Data shows that children are at little to no risk from the virus itself. Last summer, a team of researchers with Johns Hopkins School of Medicine “analyze[d] approximately 48,000 children under 18 diagnosed with Covid in health-insurance data from April to August 2020” and found a “mortality rate of zero among children without a preexisting medical condition such as leukemia.” The lead researcher, Dr. Marty Makary, accused the CDC of basing its advocacy of school COVID vaccination on “flimsy data.”

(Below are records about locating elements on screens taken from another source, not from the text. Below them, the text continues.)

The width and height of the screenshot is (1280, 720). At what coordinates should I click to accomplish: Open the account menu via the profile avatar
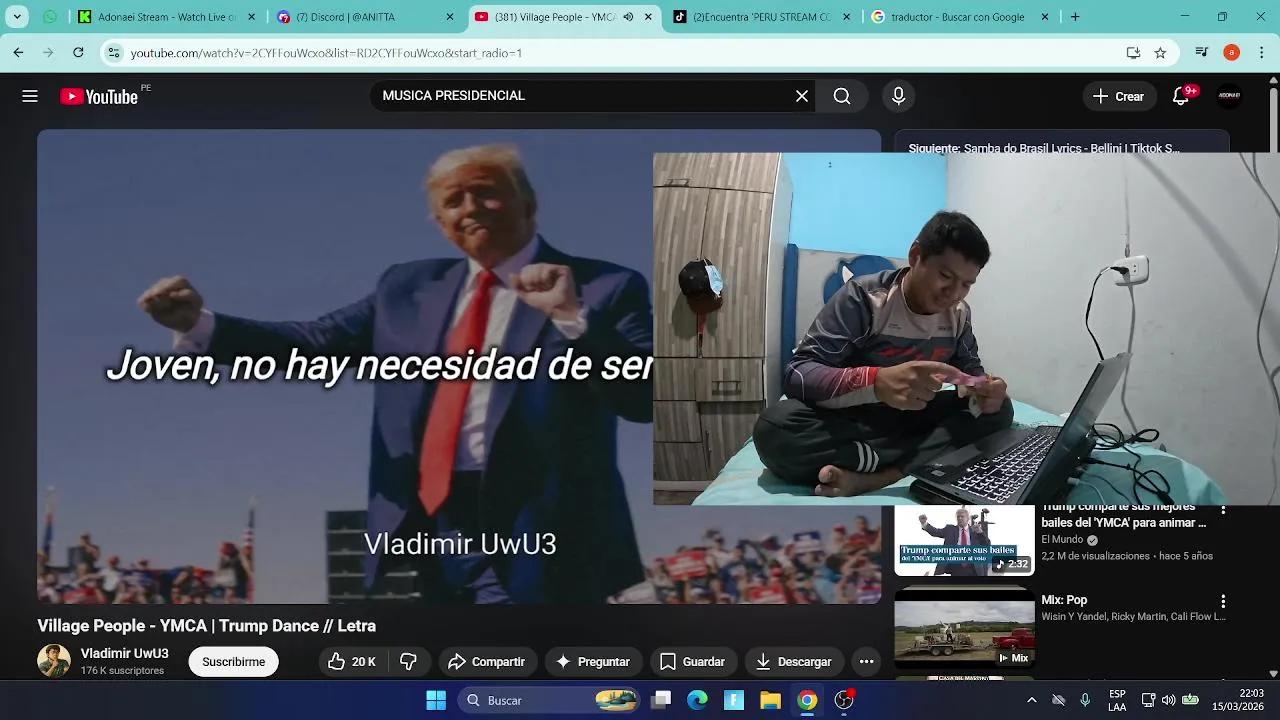1229,95
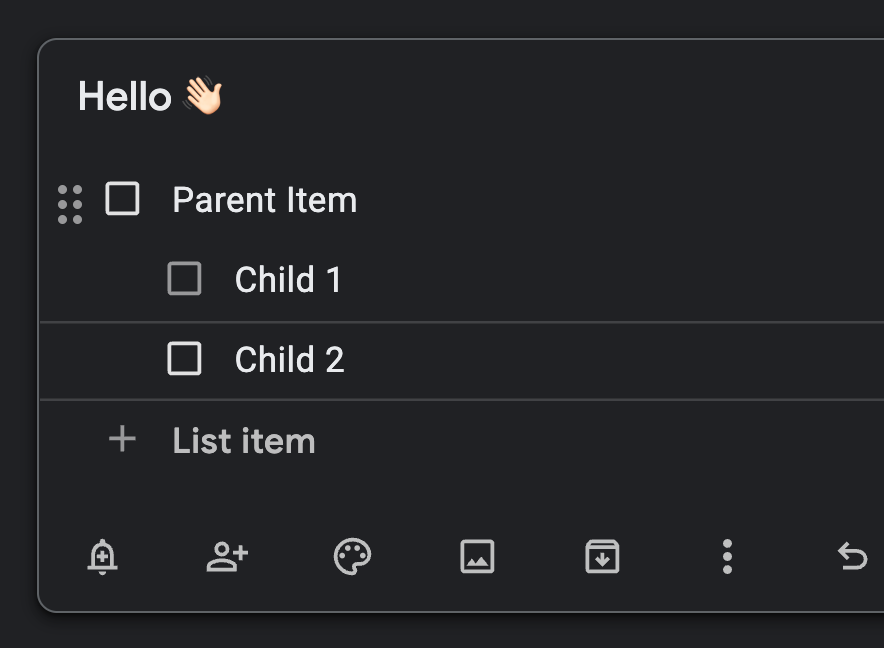Open the More three-dot menu
The height and width of the screenshot is (648, 884).
tap(727, 556)
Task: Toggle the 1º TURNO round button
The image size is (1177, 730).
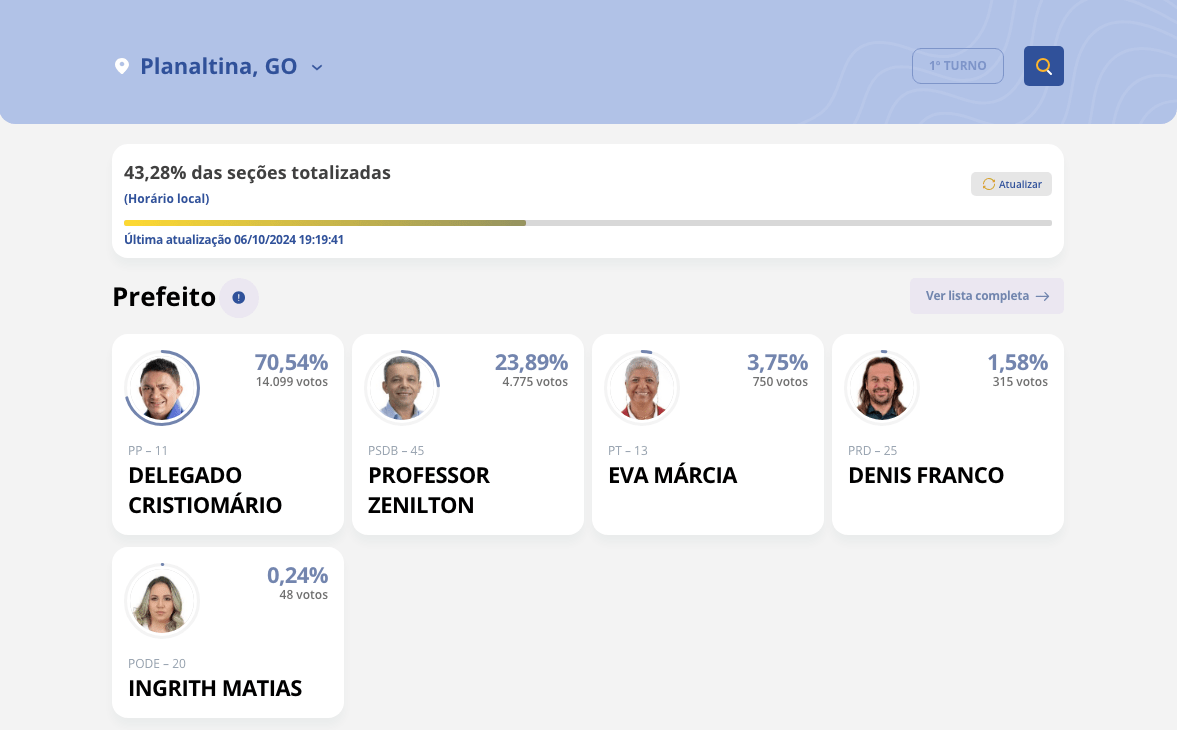Action: point(957,66)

Meanwhile, even experts otherwise friendly to the new shots — as acknowledged in July by the left-leaning publication Wired — argue that the potential for vaccine-related myocarditis among young males undermines the public health establishment’s persistent refrain that “the benefits of [COVID-19] vaccination far outweigh any harm.”
Vaccine defenders also note that this one-year development period was not starting from scratch, but rather relied on years of prior research into mRNA technology; and that one of the innovations of the Trump administration’s Operation Warp Speed was conducting various aspects of the development process concurrently rather than sequentially, eliminating delays unrelated to safety. However, those factors do not fully account for the condensing of clinical trial phases — each of which can take anywhere from 1-3 years on their own — to just three months apiece.
While cases of severe harm reported to the federal Vaccine Adverse Events Reporting System (VAERS) after taking COVID shots represent less than one percent of total doses administered in the United States, a 2010 report submitted to the U.S. Department of Health & Human Services’ (HHS) Agency for Healthcare Research and Quality (AHRQ) warned that VAERS caught “fewer than 1% of vaccine adverse events.” May reporting from NBC News quotes several mainstream experts acknowledging “gaps” in federal vaccine monitoring.
More generally, data indicates that widespread dissemination of the vaccines has failed to end the COVID pandemic. The federal government considers more than 202 million Americans (almost 61% of the eligible) to be “fully vaccinated” (a moving target given the vaccines’ temporary nature), yet data from Johns Hopkins University reported in October shows that more Americans died of COVID-19 by that point in 2021 (353,000) than in all of 2020 (352,000).